“Eugene O’Neill, Son and Artist” by Louis Sheaffer. 750 pp. with illustrations and notes. This is the second volume in the biography of the Nobel winning playwright, taking up his life and career with productions of The Iceman Cometh and Mourning Becomes Electra and his residence at Tao House, now a national monument open to the public in Danville, California.
“Care of the Soul” by Thomas Moore. A careful study of means to enrich daily life with more full attention to the ordinary actions that can lead to a sense of the numinous in our lives. The author offers a Jungian perspective that borders on the Buddhist approach to acceptance. In our library shelved at 158.l MOORE; check it out.
“The Broken Tower: A Life of Hart Crane,” by Paul L. Mariani. “Hart Crane’s life is the purest, saddest fable of the artist’s fate. He was our American Orpheus, our ecstatic visionary savaged by demons. With rare sympathy and a vivid narrative the author illuminates the poet’s energies and pathos, the arching, aching firework of his astonishing career.” (from the McClatchy review). The film by James Franco is now on DVD, but not yet in our collection.

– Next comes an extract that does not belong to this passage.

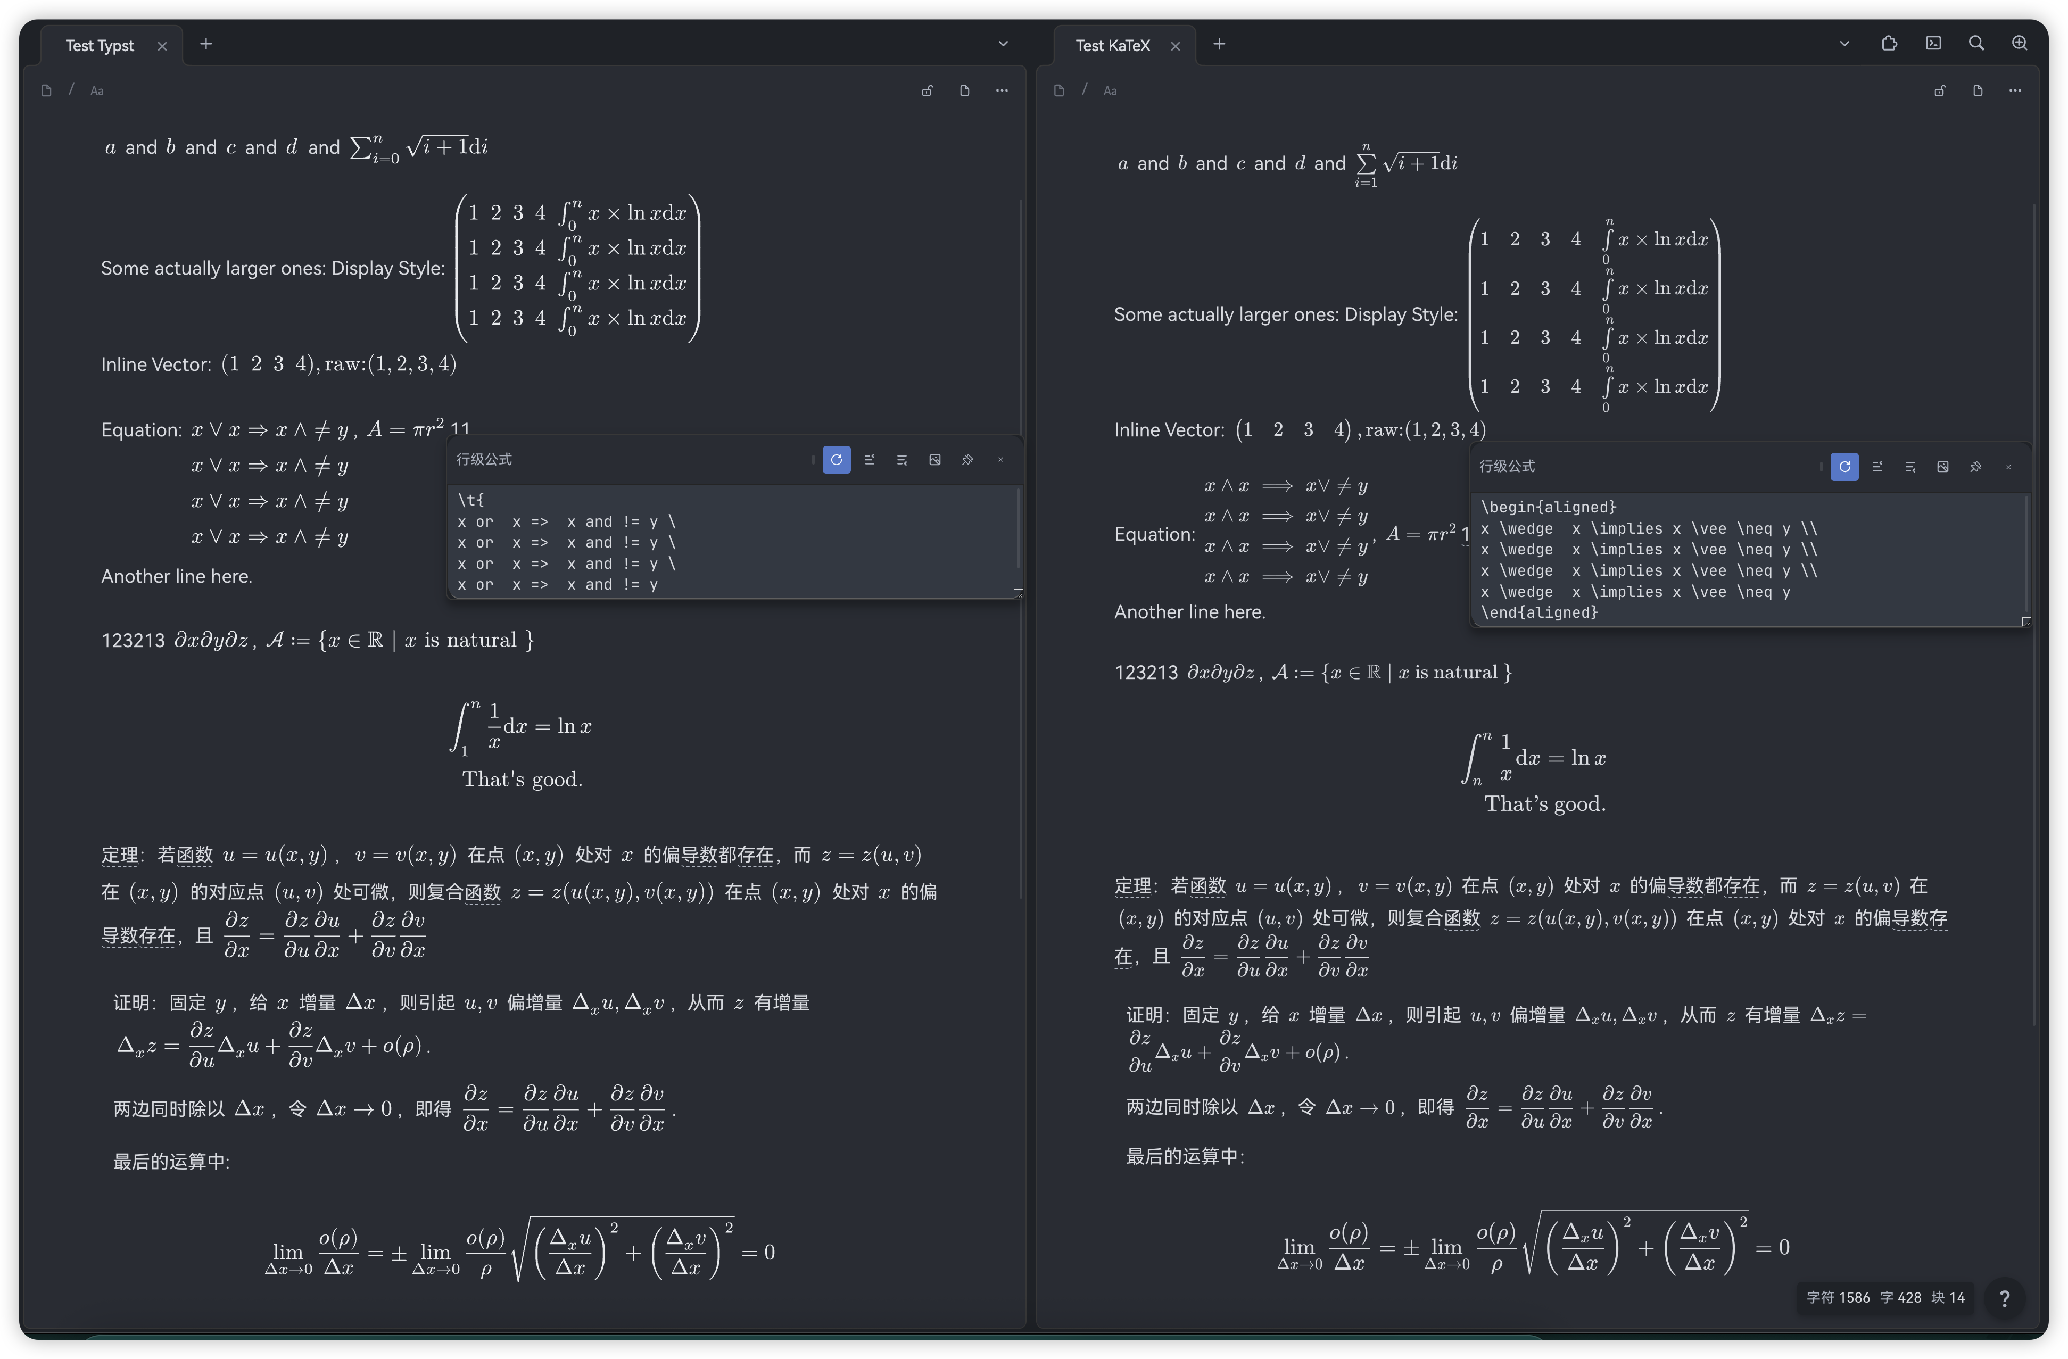Image resolution: width=2068 pixels, height=1359 pixels.
Task: Toggle the unpin icon in KaTeX formula popup
Action: (1975, 467)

“Fidel and Che: A Revolutionary Friendship,” by Simon Reid-Henry. 431 pp. with notes and illustrations. The author presents a sympathetic account of the close collaboration of  two of the most celebrated leaders of the Cuban revolution and their clash with the super powers of Russia and the United States. The book provides an inside view of the American invasion of the island and also the installation of the nuclear missiles which almost brought the cold war to a hot end, with Cuba as a pawn in the game. Better than any novel; check it out.
NEW: “The Village: 400 Years of Beats and Bohemians, Radicals and Rogues, A History of Greenwich Village by John Strausbaugh; 624 pp. with notes and illustrations.  With more emphasis on the last 150 years, the author has compiled an impressive collection of details drawn from contemporary accounts and recent residents. The reader will find plenty of lurid tales of artists who have consistently lead the avant garde in each of the arts and sometimes became an adjunct of Paris’ Left Bank.
“Gellhorn: A Twentieth Century Life,” by Caroline Moorehead; 463 pp. with illustrations. Here is the story of a legendary war correspondent whose life crossed that of many historic figures: Eleanor Roosevelt, Ernest Hemingway (she hated mention of him and their five- year stormy marriage), Maxwell Perkins (her editor), and many others.
The DVD, “Gellhorn and Hemingway,” gives an excellent coverage of their time in the Spanish civil war and led me to this book. Check it out.